I had to try it for myself on Northwind database:

var query = from c in entities.Customers
                        where c.ContactName == "Tubo"
                        select c;

produces this SQL statement (courtesy of SQL Profiler):

SELECT
[Extent1].[CustomerID] AS [CustomerID],
[Extent1].[CompanyName] AS [CompanyName],
[Extent1].[ContactName] AS [ContactName],
[Extent1].[ContactTitle] AS [ContactTitle],
[Extent1].[Address] AS [Address],
[Extent1].[City] AS [City],
[Extent1].[Region] AS [Region],
[Extent1].[PostalCode] AS [PostalCode],
[Extent1].[Country] AS [Country],
[Extent1].[Phone] AS [Phone],
[Extent1].[Fax] AS [Fax]
FROM [dbo].[Customers] AS [Extent1]
WHERE N'Tubo' = [Extent1].[ContactName]

See the Tubo condition expressed like a string?
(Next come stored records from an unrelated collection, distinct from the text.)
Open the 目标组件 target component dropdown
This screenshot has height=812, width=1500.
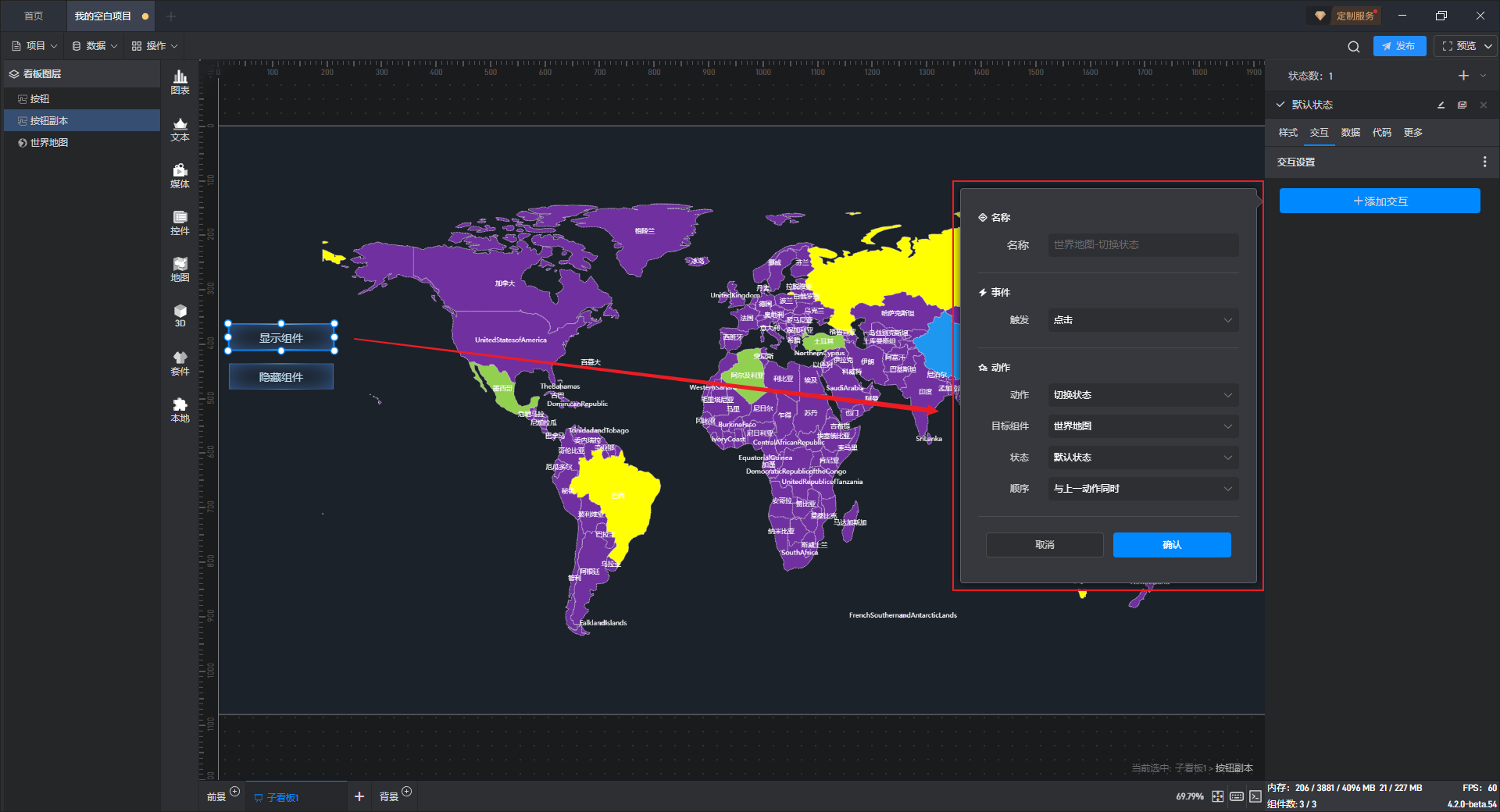[x=1142, y=426]
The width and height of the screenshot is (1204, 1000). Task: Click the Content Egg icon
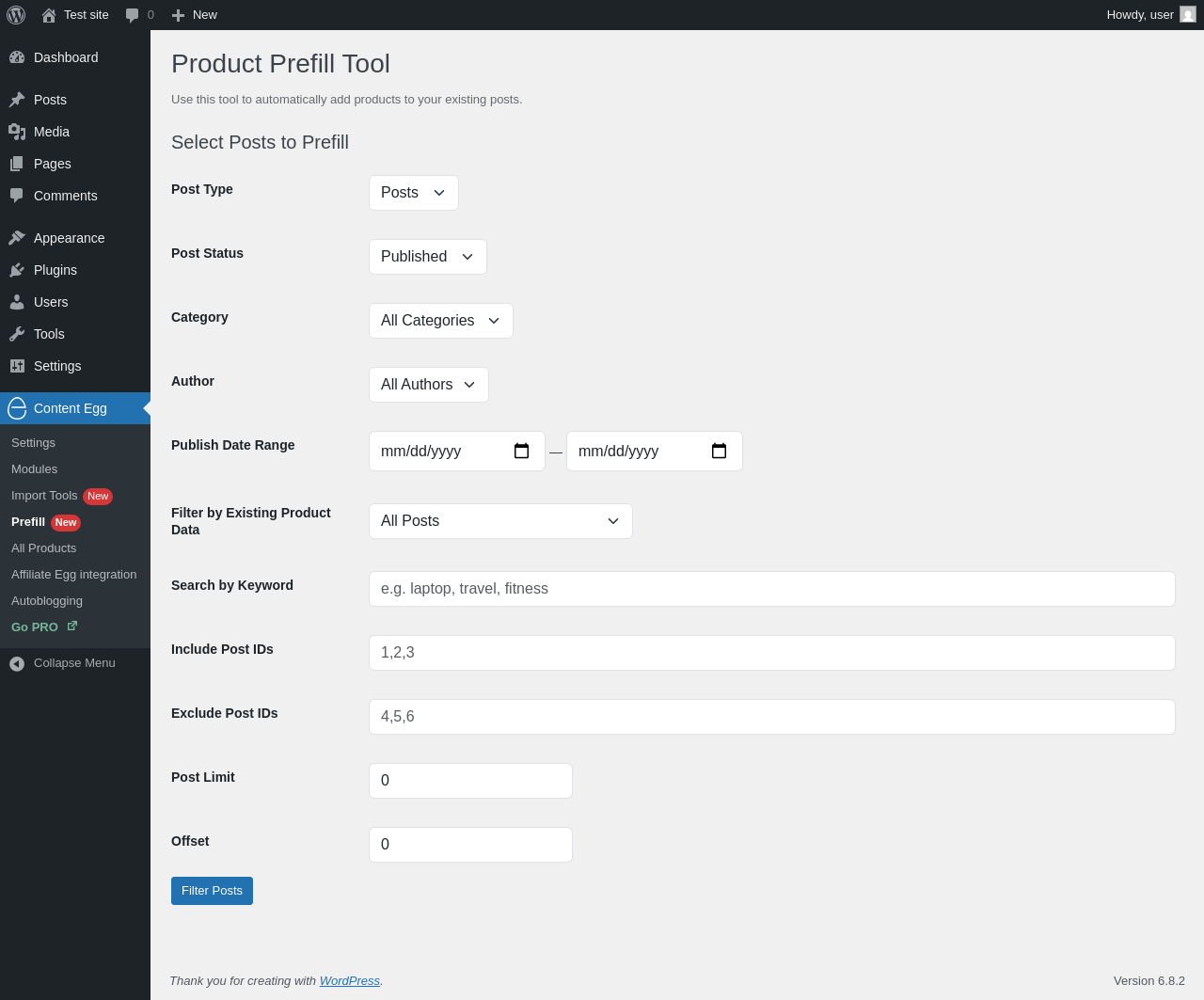point(17,408)
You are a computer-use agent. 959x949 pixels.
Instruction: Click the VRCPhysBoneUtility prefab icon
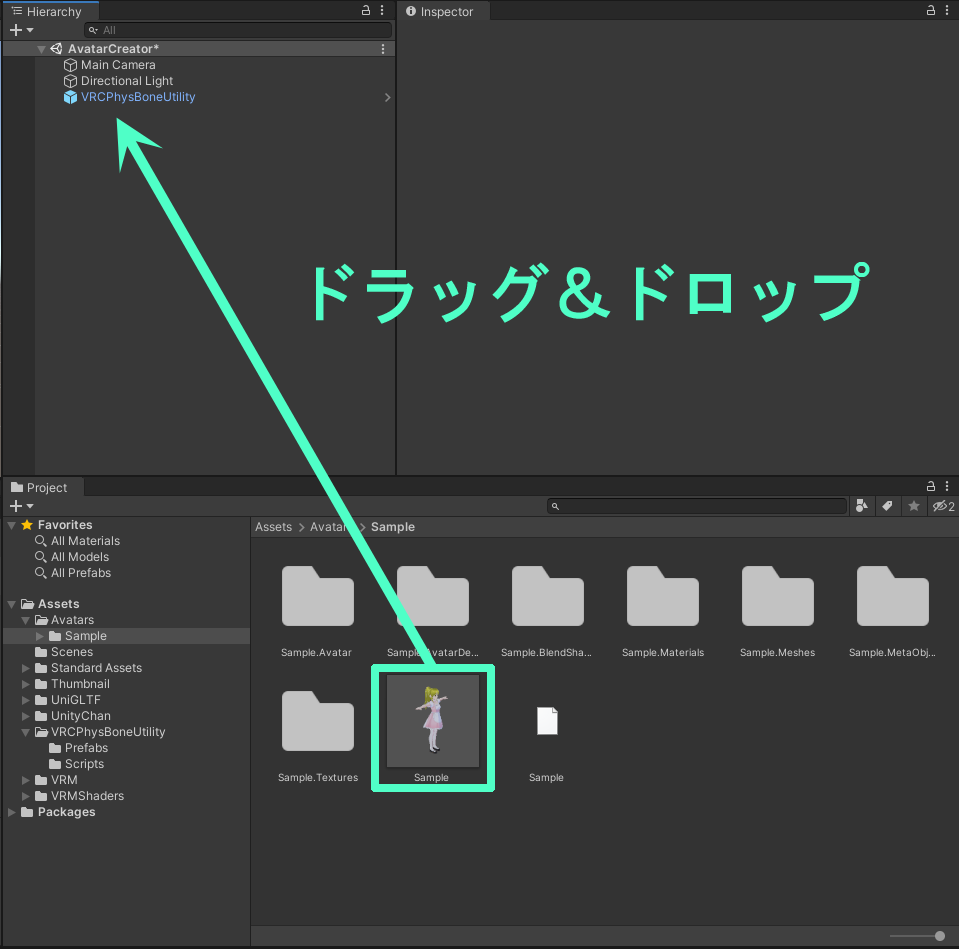[71, 97]
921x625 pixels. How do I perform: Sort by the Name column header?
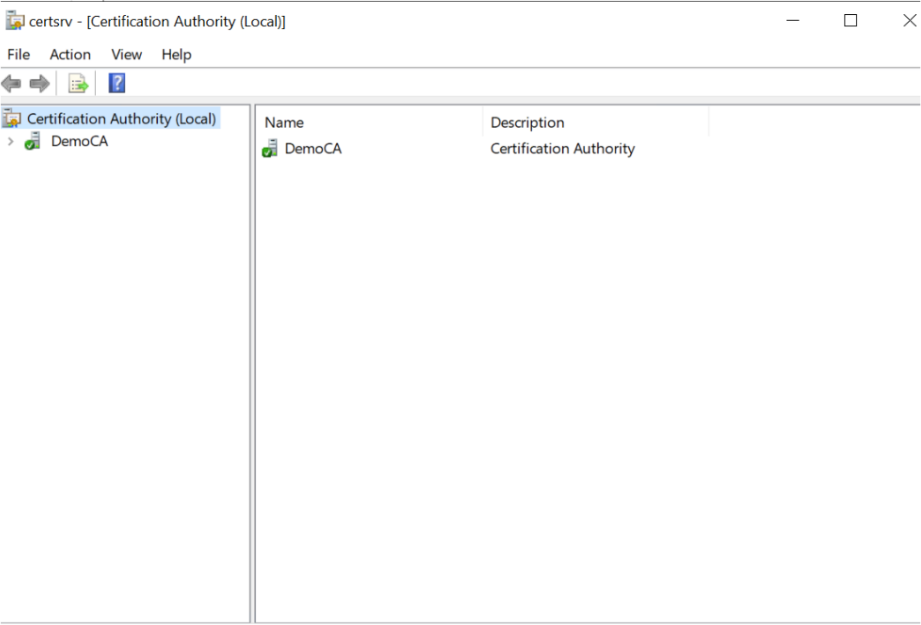284,123
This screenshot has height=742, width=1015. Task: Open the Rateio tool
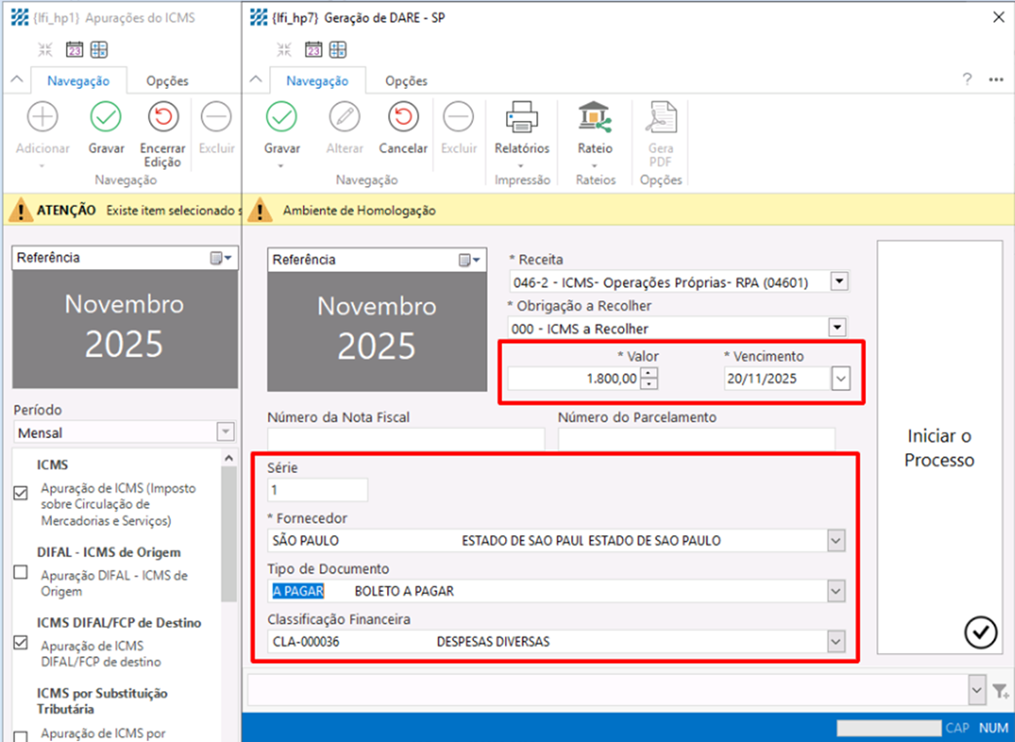tap(595, 119)
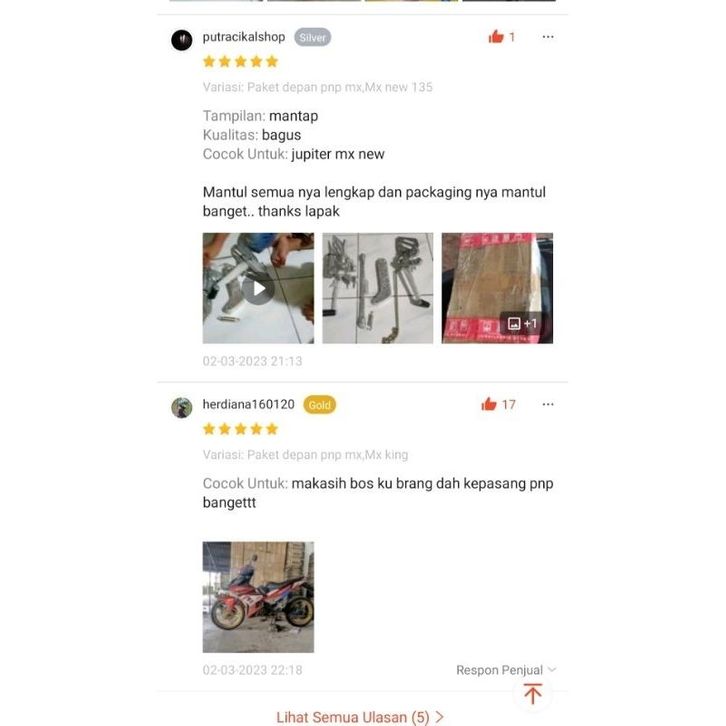
Task: Click the five-star rating of putracikalshop
Action: click(x=240, y=62)
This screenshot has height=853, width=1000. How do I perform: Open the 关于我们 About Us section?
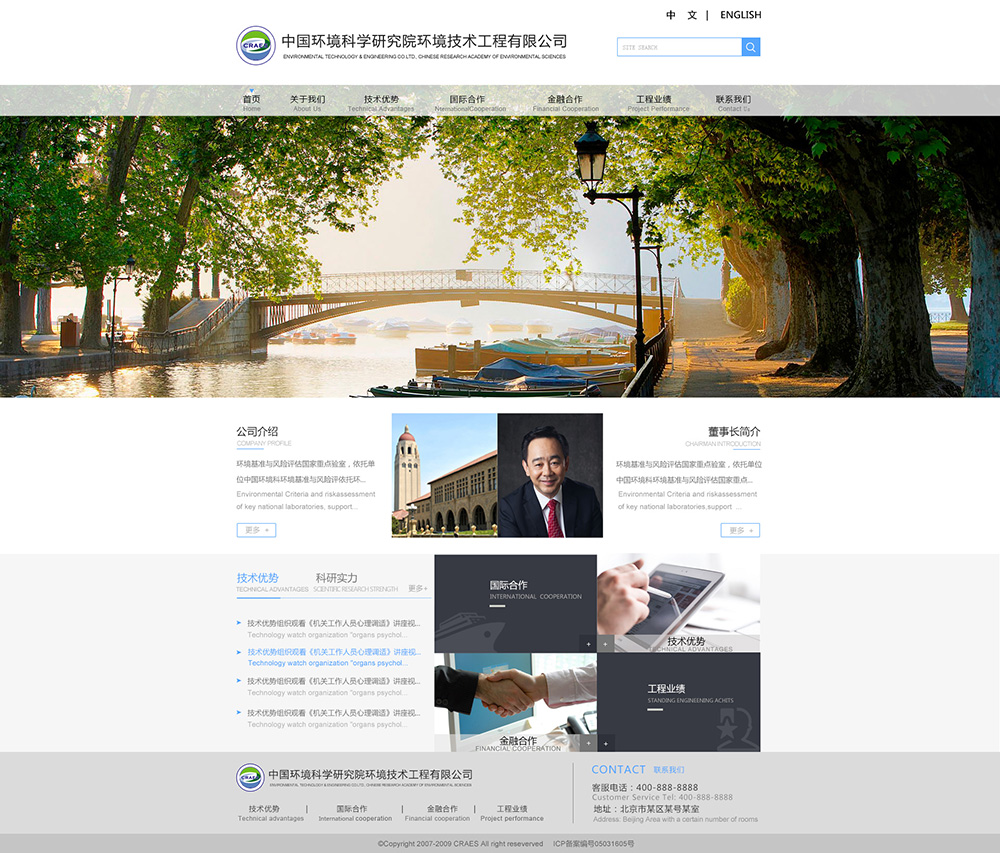tap(310, 99)
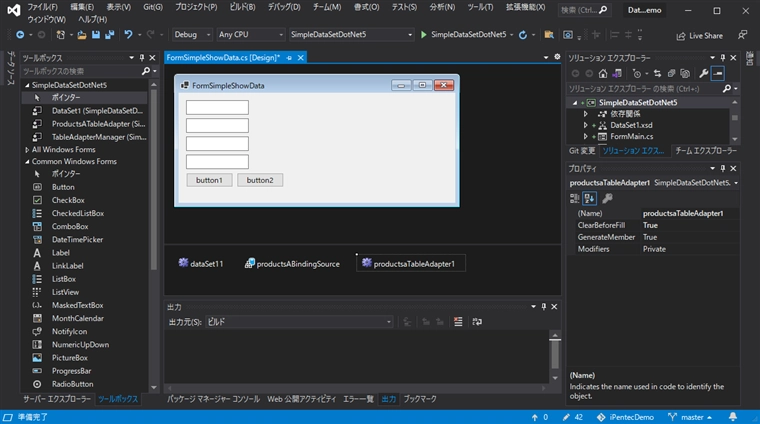Click the Live Share icon

pos(679,35)
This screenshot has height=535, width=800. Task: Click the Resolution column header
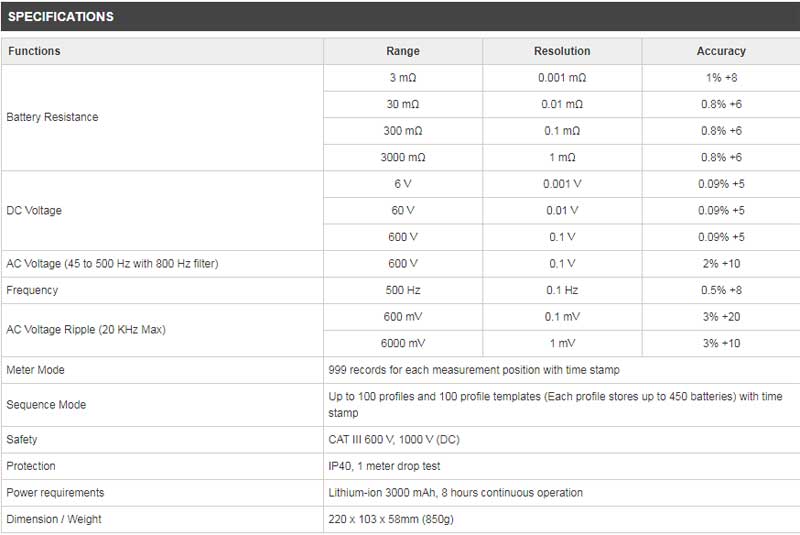(x=562, y=51)
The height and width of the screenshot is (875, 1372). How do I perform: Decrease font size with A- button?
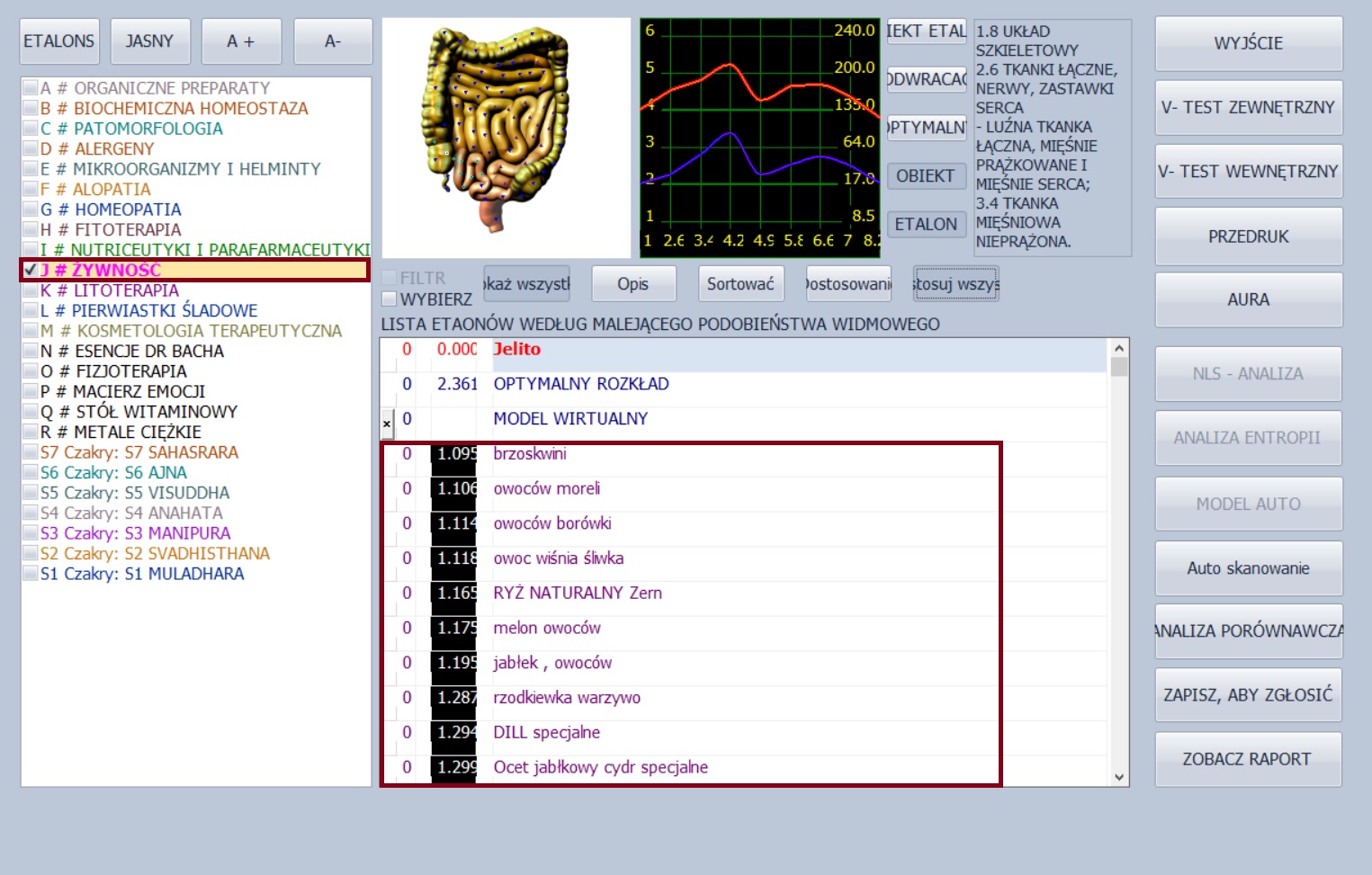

Speechless. Granted, if you specify a variable instead a string within the EF query then a parameter is used.

So I tried a classic SQL Injection attack, like this:

var query = from c in entities.Customers
                        where c.ContactName == "Tubo'; UPDATE [Northwind].Categories SET Description='SQL Injection' WHERE CategoryID=9; --'"
                        select c;

which produces this condition (select columns trimmed)

WHERE N'Tubo''; UPDATE [Northwind].Categories SET Description=''SQL Injection'' WHERE CategoryID=9; --''' = [Extent1].[ContactName]

Luckily the attack fails due to duplication of single quotes. So there is a protection against SQL attacks afterall.

However, I am not feeling safe with this approach. Attackers are smart and sooner or later they might find a way across string-replacement defense strategy.

But the real questions is: why leave the door open to a possible attack in first place? Why not always use parameters as there is no way around them? What good is to risk a SQL injection attack?

Update: A possible scenario where one could exploit this feature, granting there is a way around single-quote-replacement, is with add-ins. Imagine you have an add-in based application where each add-in is allowed to perform EF selects on database (enforced by your application). One could fake a select with all sort of T-SQL code nested within.